Allah ezanımızı semalardan dindirmesin, bayrağımızı göklerden indirmesin, zalimlere, hainlere ve yolumuzu kesmek isteyenlere fırsat vermesin…
Ecdadımız, “Atınızın gidebildiği her yere kadar gidin, maksadımız uzak diyarlara gitmek oraları vatan etmektir” demişti bize. “Ezansız şehir kalmasın, Allah adını bilmeyen, O’nun adaletinden nasiplenmeyen tek âdem olmasın” demişti. O gaye ile yollara düştü onlar bize de miras diye toprak değil dava bıraktılar.
“Bu topraklarda ezan sesinin işitilmediği şehir kalmadan, milleti birlik kılmadan bu dünyadan göçersem gözlerim açık gidecek. Şimdi her biriniz dört bir yana gideceksiniz. Dergâhınızı kuracak, insanlara hakkı anlatacak ve oraları vatan bileceksiniz. Geri dönmeyi ne siz aklınıza getireceksiniz ne de aklına getirenlerle eğleşeceksiniz. Gerekirse gidebildiğiniz en uzak yerde ölecek, öldüğünüz yere gömüleceksiniz. Mezarınız bu davanın nişanı olup da parıldayacaktır toprağın üzerinde. Bir gün muhakkak bu davaya sahip çıkacak olanlar üzerinden asırlar da geçse mezarınıza sahip çıkacak ve oraları yurt tutacak ve ezan sesini her bir yanda duyuracaktır.

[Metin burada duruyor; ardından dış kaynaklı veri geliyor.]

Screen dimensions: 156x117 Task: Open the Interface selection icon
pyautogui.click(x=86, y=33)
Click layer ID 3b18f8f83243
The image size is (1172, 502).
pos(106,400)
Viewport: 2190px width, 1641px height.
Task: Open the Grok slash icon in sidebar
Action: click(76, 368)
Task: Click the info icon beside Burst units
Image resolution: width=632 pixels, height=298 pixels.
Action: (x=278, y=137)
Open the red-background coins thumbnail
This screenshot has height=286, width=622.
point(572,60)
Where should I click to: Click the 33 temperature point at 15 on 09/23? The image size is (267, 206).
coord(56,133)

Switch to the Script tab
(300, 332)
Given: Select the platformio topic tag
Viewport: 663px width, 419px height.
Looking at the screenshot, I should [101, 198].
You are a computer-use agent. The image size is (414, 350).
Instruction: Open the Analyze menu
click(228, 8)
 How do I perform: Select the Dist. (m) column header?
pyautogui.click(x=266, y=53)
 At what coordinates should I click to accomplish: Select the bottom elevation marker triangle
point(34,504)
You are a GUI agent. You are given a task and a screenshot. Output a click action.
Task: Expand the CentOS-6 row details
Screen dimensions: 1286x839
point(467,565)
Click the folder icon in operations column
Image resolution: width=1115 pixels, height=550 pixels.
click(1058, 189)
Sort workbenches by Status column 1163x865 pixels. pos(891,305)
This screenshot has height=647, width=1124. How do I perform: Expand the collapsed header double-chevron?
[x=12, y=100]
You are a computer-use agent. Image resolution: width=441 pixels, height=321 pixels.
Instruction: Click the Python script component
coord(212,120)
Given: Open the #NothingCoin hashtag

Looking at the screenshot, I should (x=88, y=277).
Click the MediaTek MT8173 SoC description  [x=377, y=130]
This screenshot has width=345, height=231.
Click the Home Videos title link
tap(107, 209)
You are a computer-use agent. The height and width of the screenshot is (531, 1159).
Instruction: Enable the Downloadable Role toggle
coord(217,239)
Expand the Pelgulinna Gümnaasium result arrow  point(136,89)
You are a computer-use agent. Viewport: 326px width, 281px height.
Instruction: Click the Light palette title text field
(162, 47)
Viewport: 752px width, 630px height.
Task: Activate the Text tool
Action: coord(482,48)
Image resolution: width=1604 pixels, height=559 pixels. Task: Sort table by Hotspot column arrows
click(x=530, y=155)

Demem odur ki, biz bu topraklara sahip olmak için değil zalime dur demek için geldik. Vatan belledik ve vatan namustur. Ölsek de vazgeçmeyeceğiz. Müslüman toprağında zalime aman vermeyeceğiz. Teslim olmayacak ve bizim olanı teslim etmeyeceğiz. Ezan sesini işiten toprak dahi bir başka olur erenler. Ezan sesini bilmeyen toprak çoraktır. Ezan sesini susturmayacak, mescitlerimizi yıktırmayacak ve yeniden düşeceğiz yollara. Uzakları yakın edecek ve bu davayı biz taşıyacağız ötelere” diyen ecdadın torunlarıyız biz. Fethettikleri şehirlere ezanlarla girdiler, ezanla dirildiler ve ezanla öldüler.
…
Ezan sesini işitince kudurmuş köpek gibi ne edeceğini şaşırmışların kim olduğunu ve kimlerden olduğunu, nereden geldiğini ve kimin kanından olduğunu bilmek zor değil. Bizden öncekiler bu rezillerin dedelerinin ezana uzanan dillerini kopardılar. Biz de susalım öyle mi? Laftan sözden anlamaz bunlar, deseniz de rezilliklerinden gözleri görmez, bu sürüye anlatacak ve söyleyecek olduklarımızın elbette başka bir yöntemi var. Ama o başka mesele.
Ben derim ki madem meydanı boş bulmuş zağar gibi bağırıp duranlar var minarelerden ezanlar daha bir gür sesle okunsun, ne olduğunu, vazifesinin ağırlığını ve kimin mümessili olduğunu bilen din görevlileri hançerelerini yırtarcasına seslerini göğe salsın ve aşka haykırsınlar. Hem öyle okunsun ki ezanlar her bir yandan işitilsin.
…
Ezan sesi hürriyetin sesidir kâri, adaletin, selametin sesidir. O susarsa ses kalmaz âlemde.